The Kansas-Nebraska Act of 1854 made Kansas a territory whose people would decide whether it was admitted to the Union as a slave or free state. This set off a rivalry with proslavery supporters from bordering Missouri. The conflict escalated into the violence known as “Bleeding Kansas.”

Missouri border ruffians like Charles Hamelton led raids into Kansas to steal goods and harass freestaters. Linn County was the site of some of the raids, including a particularly deadly one May 19, 1858. Hamilton and some 30 other men rode through the village of Trading Post, captured 11 free-state men, and marched them into a ravine where they opened fire upon them. Five of the men were killed, five were seriously injured, and one escaped unharmed.

The community was drawn together in the face of these events even as they were unfolding. Sarah Read, wife of the captured Reverend Samuel Read, set off on foot, spyglass in hand, to chase down Hamilton and his men. She came upon the victims, some still alive, and tried to render aid. Word of the massacre spread quickly and by afternoon freestaters from around the area had gathered to treat the wounded, collect the dead, and help James Montgomery’s Jayhawkers ride into Missouri in fruitless pursuit of Hamilton’s gang.

Locally, wrathful indignation accompanied feelings of shock. John Brown, arriving at the scene toward the end of June, built a "fort" some 220 yards south of the ravine. It was reported to have been two stories high, walled up with logs and with a flat roof. Water from a spring ran through the house and into a pit at the southwest corner.

The land on which the fort was built belonged to Eli Snider, a blacksmith. Later he sold it to Brown's friend Charles C. Hadsall, who agreed to let Brown occupy it for military purposes. Brown and his men withdrew at the end of the summer, leaving the fort to Hadsall.

In later years Hadsall built a stone house adjoining the site of Brown's fort, enclosing the spring within the walls of the first floor. In 1941 the Kansas legislature authorized acceptance of the massacre site, including Hadsall's house, as a gift to the state from the Pleasanton Post, Veterans of Foreign Wars.

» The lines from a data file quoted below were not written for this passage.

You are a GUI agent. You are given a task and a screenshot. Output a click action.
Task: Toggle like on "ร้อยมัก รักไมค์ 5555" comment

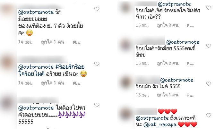209,84
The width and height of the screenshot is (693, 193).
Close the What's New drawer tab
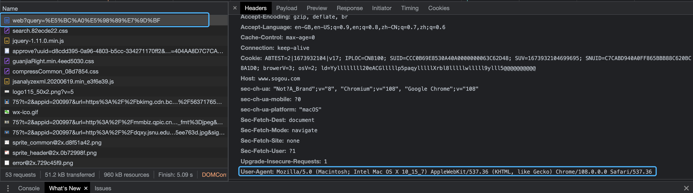[86, 188]
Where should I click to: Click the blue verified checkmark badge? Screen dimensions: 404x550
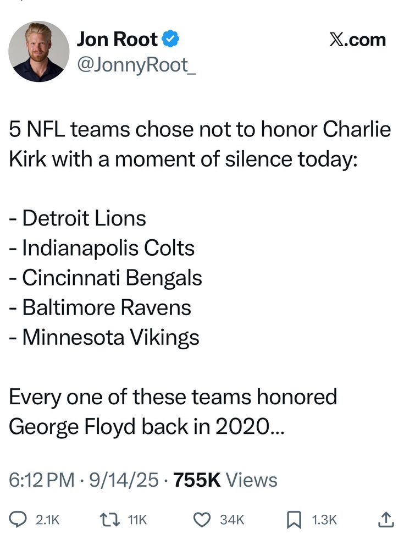coord(170,39)
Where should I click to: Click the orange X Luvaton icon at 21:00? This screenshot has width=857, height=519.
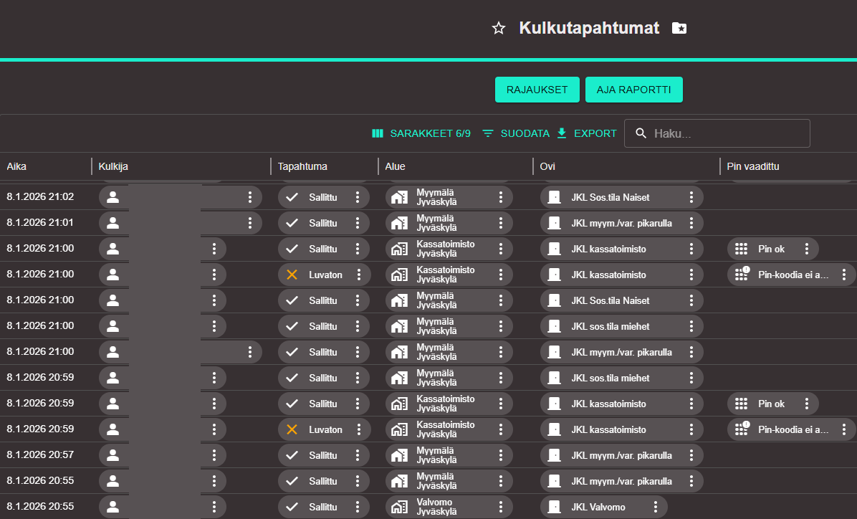click(292, 275)
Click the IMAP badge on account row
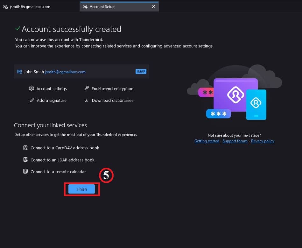302x248 pixels. tap(141, 72)
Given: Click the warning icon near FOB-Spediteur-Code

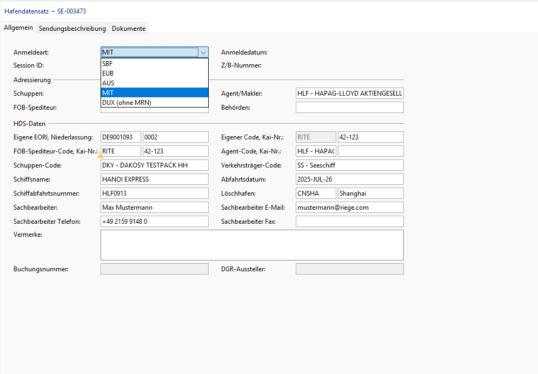Looking at the screenshot, I should [x=101, y=156].
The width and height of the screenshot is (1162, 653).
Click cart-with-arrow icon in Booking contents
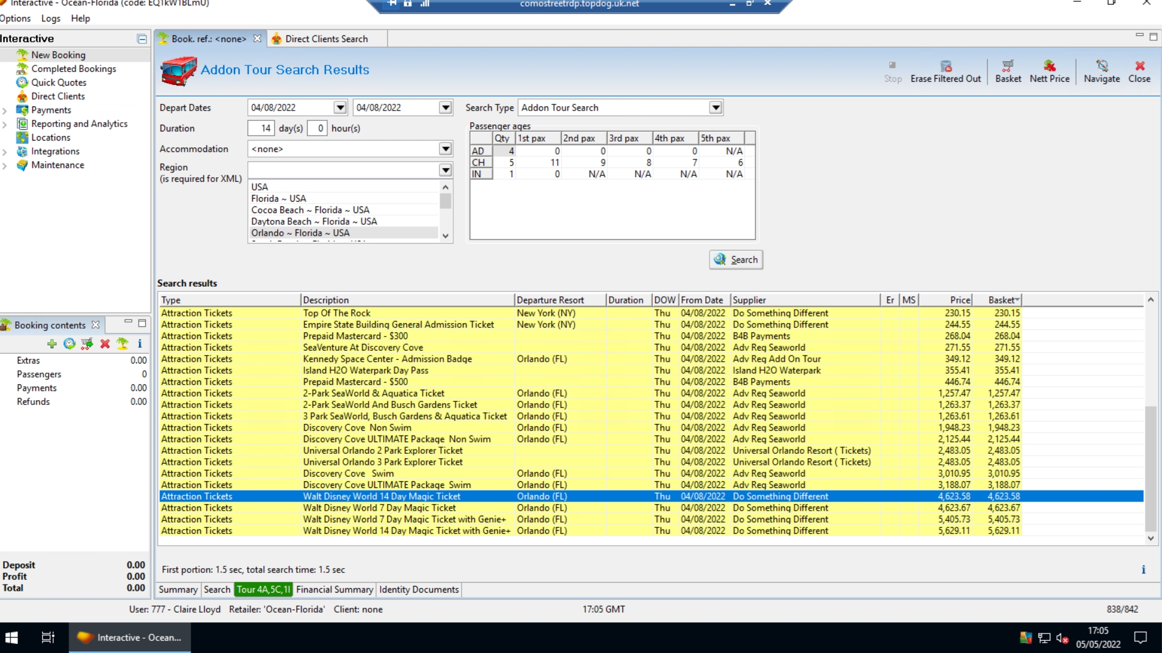coord(87,344)
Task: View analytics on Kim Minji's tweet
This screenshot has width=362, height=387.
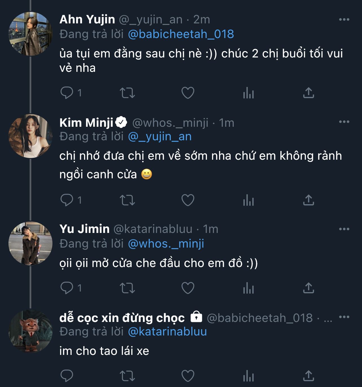Action: 248,200
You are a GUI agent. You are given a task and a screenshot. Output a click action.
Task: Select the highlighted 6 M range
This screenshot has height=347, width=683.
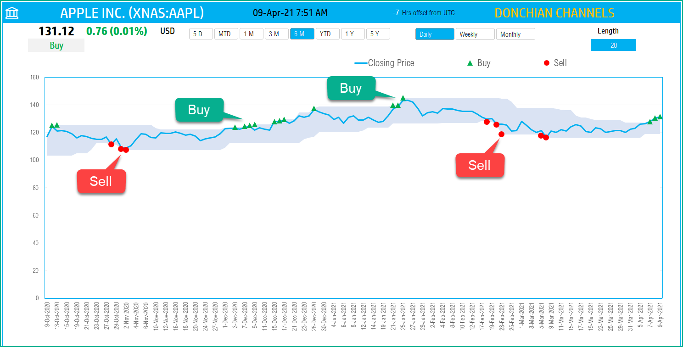(302, 34)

In 1961 it provided funds for the restoration of the building, and in 1963 the entire property was turned over to the Kansas Historical Society for administration. A museum was established in the upper floor of the building in 1964. Today the park is operated as Marais des Cygnes Massacre State Historic Site, a drive-through interpreted setting.

"Le Marais du Cygne"
By John Greenleaf Whittier

A BLUSH as of roses
Where rose never grew!
Great drops on the bunch-grass,
But not of the dew!
A taint in the sweet air
For wild bees to shun!
A stain that shall never
Bleach out in the sun!

Back, steed of the prairies!
Sweet song-bird, fly back!
Wheel hither, bald vulture!
Gray wolf, call thy pack!
The foul human vultures
Have feasted and fled;
The wolves of the Border
Have crept from the dead

Not in vain on the dial
The shade moves along
To point the great contrasts
Of right and wrong;
Free homes and free altars
And fields of ripe food;
The reeds of the Swan's Marsh,
Whose bloom is of blood.

On the lintels of Kansas
That blood shall not dry;
Henceforth the Bad Angel
Shall harmless go by;
Henceforth to the sunset,
Unchecked on her way,
Shall Liberty follow
The march of the day.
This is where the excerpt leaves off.